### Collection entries

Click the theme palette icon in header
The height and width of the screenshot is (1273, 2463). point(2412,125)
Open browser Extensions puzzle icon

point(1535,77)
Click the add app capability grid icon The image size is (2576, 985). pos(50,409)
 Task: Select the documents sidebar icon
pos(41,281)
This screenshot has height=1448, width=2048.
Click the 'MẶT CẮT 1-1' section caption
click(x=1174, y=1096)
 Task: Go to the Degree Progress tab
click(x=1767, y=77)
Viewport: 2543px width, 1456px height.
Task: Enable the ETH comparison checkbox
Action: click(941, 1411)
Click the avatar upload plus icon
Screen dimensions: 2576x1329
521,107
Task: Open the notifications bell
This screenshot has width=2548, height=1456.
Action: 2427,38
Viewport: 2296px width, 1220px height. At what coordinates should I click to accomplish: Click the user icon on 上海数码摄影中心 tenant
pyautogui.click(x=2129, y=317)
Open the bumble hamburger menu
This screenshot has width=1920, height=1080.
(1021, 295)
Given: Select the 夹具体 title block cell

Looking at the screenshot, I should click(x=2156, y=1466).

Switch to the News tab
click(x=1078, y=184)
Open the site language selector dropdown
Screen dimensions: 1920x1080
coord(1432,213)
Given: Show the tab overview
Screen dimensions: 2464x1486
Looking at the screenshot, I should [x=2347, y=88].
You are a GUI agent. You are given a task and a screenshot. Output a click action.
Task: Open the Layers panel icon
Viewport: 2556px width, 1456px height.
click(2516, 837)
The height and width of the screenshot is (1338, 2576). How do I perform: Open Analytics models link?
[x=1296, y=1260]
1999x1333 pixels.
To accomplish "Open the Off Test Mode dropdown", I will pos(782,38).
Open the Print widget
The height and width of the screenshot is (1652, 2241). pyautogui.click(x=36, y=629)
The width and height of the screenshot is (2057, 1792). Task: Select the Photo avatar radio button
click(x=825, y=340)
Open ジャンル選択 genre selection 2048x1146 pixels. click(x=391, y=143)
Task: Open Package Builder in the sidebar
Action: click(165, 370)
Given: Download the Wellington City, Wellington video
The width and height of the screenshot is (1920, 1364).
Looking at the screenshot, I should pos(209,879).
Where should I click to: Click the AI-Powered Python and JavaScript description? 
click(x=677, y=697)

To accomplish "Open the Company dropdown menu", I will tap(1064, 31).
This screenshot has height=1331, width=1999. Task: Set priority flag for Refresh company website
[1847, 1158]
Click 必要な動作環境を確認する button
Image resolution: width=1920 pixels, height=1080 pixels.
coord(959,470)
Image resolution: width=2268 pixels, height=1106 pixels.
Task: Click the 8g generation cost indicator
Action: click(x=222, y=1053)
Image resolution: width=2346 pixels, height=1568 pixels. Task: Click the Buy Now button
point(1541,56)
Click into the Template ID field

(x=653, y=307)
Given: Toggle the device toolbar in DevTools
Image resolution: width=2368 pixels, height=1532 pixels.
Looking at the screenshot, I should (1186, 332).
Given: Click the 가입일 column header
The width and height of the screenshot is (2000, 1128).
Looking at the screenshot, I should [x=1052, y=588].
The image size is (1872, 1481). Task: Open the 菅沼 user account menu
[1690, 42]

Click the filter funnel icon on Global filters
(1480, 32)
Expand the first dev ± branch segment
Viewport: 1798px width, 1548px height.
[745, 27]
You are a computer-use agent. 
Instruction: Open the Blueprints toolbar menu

### WHAT IS EXPECTED
Print out every record again, exactly and in full.

### EXERCISE SOLUTION
Click the theme palette icon in header
The height and width of the screenshot is (1273, 2463). point(2412,125)
Open browser Extensions puzzle icon

point(1535,77)
Click the add app capability grid icon The image size is (2576, 985). pos(50,409)
 Task: Select the documents sidebar icon
pos(41,281)
This screenshot has height=1448, width=2048.
Click the 'MẶT CẮT 1-1' section caption
click(x=1174, y=1096)
 Task: Go to the Degree Progress tab
click(x=1767, y=77)
Viewport: 2543px width, 1456px height.
Task: Enable the ETH comparison checkbox
Action: click(941, 1411)
Click the avatar upload plus icon
Screen dimensions: 2576x1329
521,107
Task: Open the notifications bell
This screenshot has width=2548, height=1456.
Action: 2427,38
Viewport: 2296px width, 1220px height. At what coordinates should I click to accomplish: Click the user icon on 上海数码摄影中心 tenant
pyautogui.click(x=2129, y=317)
Open the bumble hamburger menu
This screenshot has width=1920, height=1080.
(1021, 295)
Given: Select the 夹具体 title block cell

Looking at the screenshot, I should click(x=2156, y=1466).

Switch to the News tab
click(x=1078, y=184)
Open the site language selector dropdown
Screen dimensions: 1920x1080
coord(1432,213)
Given: Show the tab overview
Screen dimensions: 2464x1486
Looking at the screenshot, I should [x=2347, y=88].
You are a GUI agent. You are given a task and a screenshot. Output a click action.
Task: Open the Layers panel icon
Viewport: 2556px width, 1456px height.
click(2516, 837)
The height and width of the screenshot is (1338, 2576). How do I perform: Open Analytics models link?
[x=1296, y=1260]
1999x1333 pixels.
To accomplish "Open the Off Test Mode dropdown", I will pos(782,38).
Open the Print widget
The height and width of the screenshot is (1652, 2241). pyautogui.click(x=36, y=629)
The width and height of the screenshot is (2057, 1792). Task: Select the Photo avatar radio button
click(x=825, y=340)
Open ジャンル選択 genre selection 2048x1146 pixels. click(x=391, y=143)
Task: Open Package Builder in the sidebar
Action: click(165, 370)
Given: Download the Wellington City, Wellington video
The width and height of the screenshot is (1920, 1364).
Looking at the screenshot, I should pos(209,879).
Where should I click to: Click the AI-Powered Python and JavaScript description? 
click(x=677, y=697)

To accomplish "Open the Company dropdown menu", I will tap(1064, 31).
This screenshot has height=1331, width=1999. Task: Set priority flag for Refresh company website
[1847, 1158]
Click 必要な動作環境を確認する button
Image resolution: width=1920 pixels, height=1080 pixels.
coord(959,470)
Image resolution: width=2268 pixels, height=1106 pixels.
Task: Click the 8g generation cost indicator
Action: click(x=222, y=1053)
Image resolution: width=2346 pixels, height=1568 pixels. Task: Click the Buy Now button
point(1541,56)
Click into the Template ID field

(x=653, y=307)
Given: Toggle the device toolbar in DevTools
Image resolution: width=2368 pixels, height=1532 pixels.
Looking at the screenshot, I should (1186, 332).
Given: Click the 가입일 column header
The width and height of the screenshot is (2000, 1128).
Looking at the screenshot, I should [x=1052, y=588].
The image size is (1872, 1481). Task: Open the 菅沼 user account menu
[1690, 42]

Click the filter funnel icon on Global filters
(1480, 32)
Expand the first dev ± branch segment
Viewport: 1798px width, 1548px height.
[745, 27]
You are a computer-use agent. 
Instruction: Open the Blueprints toolbar menu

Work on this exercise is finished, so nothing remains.